→ **Текст документа**:
- - -

Франц на коксохимическом комбинате работал в подвале под печью и имел дело с холодными и горячими шлаками. Он рассказывал о смоле, пахнущей ванилью и бананами, о наволочках, которые он после смены по дороге от комбината к бараку набивал молодой лебедой. Эту сорную траву варили и ели, обильно посыпав солью. Соль достать было трудно, и стоила она целое состояние. Франц утверждал, что соль, как и сахар, обманывает голод. Когда он износил нательную рубаху, то нарезал из нее бумагу для туалета, когда износилась куртка, пошил из нее кепку. Кепку, тщательнейшим образом скроенную, с аккуратно закрепленным картонным козырьком. Она была образцом ручной работы, воплощением само-утверждения и достоинства, маленьким чудом, которым Франц гордился. Она свидетельствовала, что какие-то следы прежней жизни в нем еще не стерлись, что он не совсем забыл о цивилизации.

- - -

Данные об элементах и положении текста:
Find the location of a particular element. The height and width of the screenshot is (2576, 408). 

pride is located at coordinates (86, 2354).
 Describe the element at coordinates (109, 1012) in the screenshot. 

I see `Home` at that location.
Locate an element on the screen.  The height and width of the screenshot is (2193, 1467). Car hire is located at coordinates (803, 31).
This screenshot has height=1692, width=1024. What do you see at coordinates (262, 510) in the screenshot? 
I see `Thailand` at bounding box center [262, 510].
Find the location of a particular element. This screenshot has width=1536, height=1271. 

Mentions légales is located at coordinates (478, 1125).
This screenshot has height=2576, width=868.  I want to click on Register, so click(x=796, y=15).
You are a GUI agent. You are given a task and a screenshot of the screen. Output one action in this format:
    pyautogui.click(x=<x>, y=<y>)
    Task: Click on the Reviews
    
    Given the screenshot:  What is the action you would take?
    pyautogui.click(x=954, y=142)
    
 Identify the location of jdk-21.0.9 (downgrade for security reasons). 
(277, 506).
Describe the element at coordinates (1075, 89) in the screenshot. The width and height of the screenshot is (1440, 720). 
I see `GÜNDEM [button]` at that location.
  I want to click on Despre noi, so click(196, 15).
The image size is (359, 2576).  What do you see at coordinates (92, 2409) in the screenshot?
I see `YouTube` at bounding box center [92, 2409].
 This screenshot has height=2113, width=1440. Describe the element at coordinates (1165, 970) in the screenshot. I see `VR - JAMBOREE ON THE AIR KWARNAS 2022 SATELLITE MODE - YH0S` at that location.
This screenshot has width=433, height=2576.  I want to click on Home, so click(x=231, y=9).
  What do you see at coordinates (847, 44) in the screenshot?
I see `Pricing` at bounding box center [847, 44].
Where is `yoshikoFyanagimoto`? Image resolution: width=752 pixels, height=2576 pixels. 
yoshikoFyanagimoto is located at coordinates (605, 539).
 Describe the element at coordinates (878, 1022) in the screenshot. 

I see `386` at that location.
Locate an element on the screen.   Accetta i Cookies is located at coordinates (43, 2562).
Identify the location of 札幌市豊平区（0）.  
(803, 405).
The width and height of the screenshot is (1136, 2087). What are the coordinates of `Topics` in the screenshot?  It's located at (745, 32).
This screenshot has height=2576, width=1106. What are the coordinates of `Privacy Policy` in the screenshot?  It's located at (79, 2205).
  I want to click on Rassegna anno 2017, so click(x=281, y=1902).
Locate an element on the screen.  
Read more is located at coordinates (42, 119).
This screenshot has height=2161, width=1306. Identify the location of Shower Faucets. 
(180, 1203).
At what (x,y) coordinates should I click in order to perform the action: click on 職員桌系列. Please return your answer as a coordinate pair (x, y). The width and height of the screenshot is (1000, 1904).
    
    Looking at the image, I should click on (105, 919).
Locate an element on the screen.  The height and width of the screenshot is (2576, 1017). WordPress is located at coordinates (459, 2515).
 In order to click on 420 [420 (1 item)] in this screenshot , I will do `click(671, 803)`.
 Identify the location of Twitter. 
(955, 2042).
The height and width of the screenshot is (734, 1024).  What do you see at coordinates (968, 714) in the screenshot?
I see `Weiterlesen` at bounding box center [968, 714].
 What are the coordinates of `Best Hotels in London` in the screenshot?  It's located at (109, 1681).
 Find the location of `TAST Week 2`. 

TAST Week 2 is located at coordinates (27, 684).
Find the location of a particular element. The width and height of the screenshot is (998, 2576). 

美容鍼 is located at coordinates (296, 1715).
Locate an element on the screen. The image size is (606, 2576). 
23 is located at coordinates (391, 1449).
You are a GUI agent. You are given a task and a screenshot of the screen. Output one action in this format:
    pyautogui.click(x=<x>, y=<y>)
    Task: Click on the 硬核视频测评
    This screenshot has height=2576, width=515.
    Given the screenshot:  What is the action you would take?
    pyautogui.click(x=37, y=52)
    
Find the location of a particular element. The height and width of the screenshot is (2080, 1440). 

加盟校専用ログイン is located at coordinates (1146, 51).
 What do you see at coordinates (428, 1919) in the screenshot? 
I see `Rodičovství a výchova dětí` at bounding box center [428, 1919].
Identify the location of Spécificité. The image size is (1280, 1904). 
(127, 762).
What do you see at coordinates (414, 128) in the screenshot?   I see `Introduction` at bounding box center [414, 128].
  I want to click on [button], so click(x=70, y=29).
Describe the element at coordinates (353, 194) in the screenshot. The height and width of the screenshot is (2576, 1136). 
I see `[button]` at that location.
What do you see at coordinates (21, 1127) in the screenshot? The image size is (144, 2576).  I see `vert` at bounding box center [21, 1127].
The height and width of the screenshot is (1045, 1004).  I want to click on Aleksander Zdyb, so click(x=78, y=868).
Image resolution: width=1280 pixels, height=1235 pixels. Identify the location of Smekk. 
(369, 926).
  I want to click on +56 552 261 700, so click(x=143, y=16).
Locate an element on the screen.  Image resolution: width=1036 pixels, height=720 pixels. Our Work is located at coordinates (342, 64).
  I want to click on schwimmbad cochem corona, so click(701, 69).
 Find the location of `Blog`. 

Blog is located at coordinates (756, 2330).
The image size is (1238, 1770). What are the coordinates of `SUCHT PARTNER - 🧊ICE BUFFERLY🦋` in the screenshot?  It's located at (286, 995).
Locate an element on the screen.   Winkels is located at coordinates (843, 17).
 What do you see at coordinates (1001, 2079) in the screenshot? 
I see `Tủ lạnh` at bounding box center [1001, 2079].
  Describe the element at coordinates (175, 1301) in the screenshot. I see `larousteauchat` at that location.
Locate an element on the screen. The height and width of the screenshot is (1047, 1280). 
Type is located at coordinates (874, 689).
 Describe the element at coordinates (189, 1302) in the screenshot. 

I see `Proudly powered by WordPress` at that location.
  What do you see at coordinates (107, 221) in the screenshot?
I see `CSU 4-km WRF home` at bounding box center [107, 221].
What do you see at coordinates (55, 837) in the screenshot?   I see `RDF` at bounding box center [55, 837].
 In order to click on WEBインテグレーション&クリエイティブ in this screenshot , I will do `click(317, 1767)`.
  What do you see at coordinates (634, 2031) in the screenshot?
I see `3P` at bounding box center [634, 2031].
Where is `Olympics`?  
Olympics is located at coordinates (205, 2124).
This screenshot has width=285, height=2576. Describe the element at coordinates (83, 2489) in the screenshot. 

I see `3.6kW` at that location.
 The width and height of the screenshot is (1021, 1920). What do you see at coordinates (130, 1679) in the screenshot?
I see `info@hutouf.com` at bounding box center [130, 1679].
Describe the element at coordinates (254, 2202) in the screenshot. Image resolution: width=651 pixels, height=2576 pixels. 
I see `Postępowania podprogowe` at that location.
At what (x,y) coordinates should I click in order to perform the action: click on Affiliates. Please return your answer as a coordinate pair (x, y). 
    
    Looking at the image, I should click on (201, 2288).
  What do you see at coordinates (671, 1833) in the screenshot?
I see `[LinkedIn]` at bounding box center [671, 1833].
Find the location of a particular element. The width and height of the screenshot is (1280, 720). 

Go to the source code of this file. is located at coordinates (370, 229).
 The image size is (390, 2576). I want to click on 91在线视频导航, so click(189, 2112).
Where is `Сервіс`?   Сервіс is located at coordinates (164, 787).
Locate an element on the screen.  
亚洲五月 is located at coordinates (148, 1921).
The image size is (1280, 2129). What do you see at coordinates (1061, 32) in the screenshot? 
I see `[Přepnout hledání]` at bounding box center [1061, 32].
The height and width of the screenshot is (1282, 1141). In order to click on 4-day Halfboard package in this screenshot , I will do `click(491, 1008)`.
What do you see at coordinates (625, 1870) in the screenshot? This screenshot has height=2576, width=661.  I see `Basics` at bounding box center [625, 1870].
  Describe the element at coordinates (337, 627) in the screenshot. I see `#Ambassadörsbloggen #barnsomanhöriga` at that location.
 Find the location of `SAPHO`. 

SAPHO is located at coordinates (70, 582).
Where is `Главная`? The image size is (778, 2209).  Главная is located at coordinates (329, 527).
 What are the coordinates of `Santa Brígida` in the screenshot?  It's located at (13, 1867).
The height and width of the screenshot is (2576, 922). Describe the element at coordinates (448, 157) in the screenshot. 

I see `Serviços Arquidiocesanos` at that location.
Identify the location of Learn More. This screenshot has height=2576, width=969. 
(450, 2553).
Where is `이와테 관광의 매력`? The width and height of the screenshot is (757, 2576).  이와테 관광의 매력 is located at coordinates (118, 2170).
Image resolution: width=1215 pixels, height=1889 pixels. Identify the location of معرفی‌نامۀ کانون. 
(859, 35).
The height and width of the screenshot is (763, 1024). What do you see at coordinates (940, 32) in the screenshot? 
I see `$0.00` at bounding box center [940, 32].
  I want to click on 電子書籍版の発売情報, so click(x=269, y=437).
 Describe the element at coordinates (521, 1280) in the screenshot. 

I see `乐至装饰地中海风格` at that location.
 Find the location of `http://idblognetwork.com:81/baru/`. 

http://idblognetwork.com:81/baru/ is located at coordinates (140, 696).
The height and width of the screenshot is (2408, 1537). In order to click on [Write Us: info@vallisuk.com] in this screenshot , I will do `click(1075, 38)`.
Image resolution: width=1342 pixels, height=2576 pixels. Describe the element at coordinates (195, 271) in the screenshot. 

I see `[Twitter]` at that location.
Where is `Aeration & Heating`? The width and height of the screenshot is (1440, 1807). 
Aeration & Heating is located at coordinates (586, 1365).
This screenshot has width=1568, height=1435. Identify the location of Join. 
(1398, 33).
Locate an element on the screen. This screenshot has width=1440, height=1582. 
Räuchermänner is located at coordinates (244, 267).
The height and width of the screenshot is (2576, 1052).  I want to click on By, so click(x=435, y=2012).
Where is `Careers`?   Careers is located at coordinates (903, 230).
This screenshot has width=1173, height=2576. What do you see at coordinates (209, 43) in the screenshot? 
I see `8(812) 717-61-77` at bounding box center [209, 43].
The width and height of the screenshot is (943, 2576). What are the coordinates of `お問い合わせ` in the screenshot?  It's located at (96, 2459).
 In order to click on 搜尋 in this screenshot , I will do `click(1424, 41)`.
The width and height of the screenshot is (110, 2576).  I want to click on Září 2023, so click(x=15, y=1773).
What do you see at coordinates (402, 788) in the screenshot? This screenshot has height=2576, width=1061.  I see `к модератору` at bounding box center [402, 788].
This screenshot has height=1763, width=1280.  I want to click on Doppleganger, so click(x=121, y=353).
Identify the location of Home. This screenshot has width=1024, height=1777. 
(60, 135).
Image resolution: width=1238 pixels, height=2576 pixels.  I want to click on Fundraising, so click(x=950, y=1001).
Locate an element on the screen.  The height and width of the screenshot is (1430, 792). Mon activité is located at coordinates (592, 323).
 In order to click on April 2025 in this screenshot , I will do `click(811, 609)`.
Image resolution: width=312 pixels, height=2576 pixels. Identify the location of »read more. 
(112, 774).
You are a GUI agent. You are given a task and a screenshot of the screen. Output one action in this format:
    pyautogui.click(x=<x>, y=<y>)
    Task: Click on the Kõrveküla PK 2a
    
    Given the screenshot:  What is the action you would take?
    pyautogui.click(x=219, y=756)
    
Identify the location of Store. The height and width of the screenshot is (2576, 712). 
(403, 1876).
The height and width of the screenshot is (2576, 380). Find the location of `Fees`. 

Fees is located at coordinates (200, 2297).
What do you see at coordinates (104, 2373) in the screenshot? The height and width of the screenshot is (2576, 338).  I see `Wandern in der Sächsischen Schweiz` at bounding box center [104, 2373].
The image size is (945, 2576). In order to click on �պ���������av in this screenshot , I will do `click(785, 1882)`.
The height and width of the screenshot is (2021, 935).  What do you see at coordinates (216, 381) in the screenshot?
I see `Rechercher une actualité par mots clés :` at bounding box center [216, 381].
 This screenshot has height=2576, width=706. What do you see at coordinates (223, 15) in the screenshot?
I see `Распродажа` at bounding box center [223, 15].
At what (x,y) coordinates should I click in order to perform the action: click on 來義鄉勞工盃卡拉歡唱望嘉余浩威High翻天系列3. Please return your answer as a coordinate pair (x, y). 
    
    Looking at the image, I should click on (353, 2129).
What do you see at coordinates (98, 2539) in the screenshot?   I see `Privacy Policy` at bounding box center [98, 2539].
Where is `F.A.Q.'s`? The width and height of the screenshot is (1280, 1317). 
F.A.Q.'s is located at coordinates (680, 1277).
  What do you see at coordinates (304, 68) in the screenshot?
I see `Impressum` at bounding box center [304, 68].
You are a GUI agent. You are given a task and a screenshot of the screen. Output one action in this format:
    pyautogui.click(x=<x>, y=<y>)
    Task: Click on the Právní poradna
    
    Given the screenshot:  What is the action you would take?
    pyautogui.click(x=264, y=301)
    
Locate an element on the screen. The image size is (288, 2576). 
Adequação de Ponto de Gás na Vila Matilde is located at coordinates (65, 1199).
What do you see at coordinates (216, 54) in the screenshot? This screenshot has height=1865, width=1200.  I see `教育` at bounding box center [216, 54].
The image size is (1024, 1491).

- - -

→ **Что сделать**:
1) Процитируйте из отрывка о Франце фрагмент от слов «Франц на коксохимическом» до слов «забыл о цивилизации.».
2) Ответьте по отрывку о Франце:
(a) Где на коксохимическом комбинате работал Франц?
(b) Чем он набивал наволочки по дороге от комбината к бараку?
(c) Что он пошил из износившейся куртки?
Перечень — отдельный материал, к тексту он не относится.

→ **Ответы**:
1)
Франц на коксохимическом комбинате работал в подвале под печью и имел дело с холодными и горячими шлаками. Он рассказывал о смоле, пахнущей ванилью и бананами, о наволочках, которые он после смены по дороге от комбината к бараку набивал молодой лебедой. Эту сорную траву варили и ели, обильно посыпав солью. Соль достать было трудно, и стоила она целое состояние. Франц утверждал, что соль, как и сахар, обманывает голод. Когда он износил нательную рубаху, то нарезал из нее бумагу для туалета, когда износилась куртка, пошил из нее кепку. Кепку, тщательнейшим образом скроенную, с аккуратно закрепленным картонным козырьком. Она была образцом ручной работы, воплощением само-утверждения и достоинства, маленьким чудом, которым Франц гордился. Она свидетельствовала, что какие-то следы прежней жизни в нем еще не стерлись, что он не совсем забыл о цивилизации.

2)
(a) В подвале под печью.
(b) Молодой лебедой.
(c) Кепку.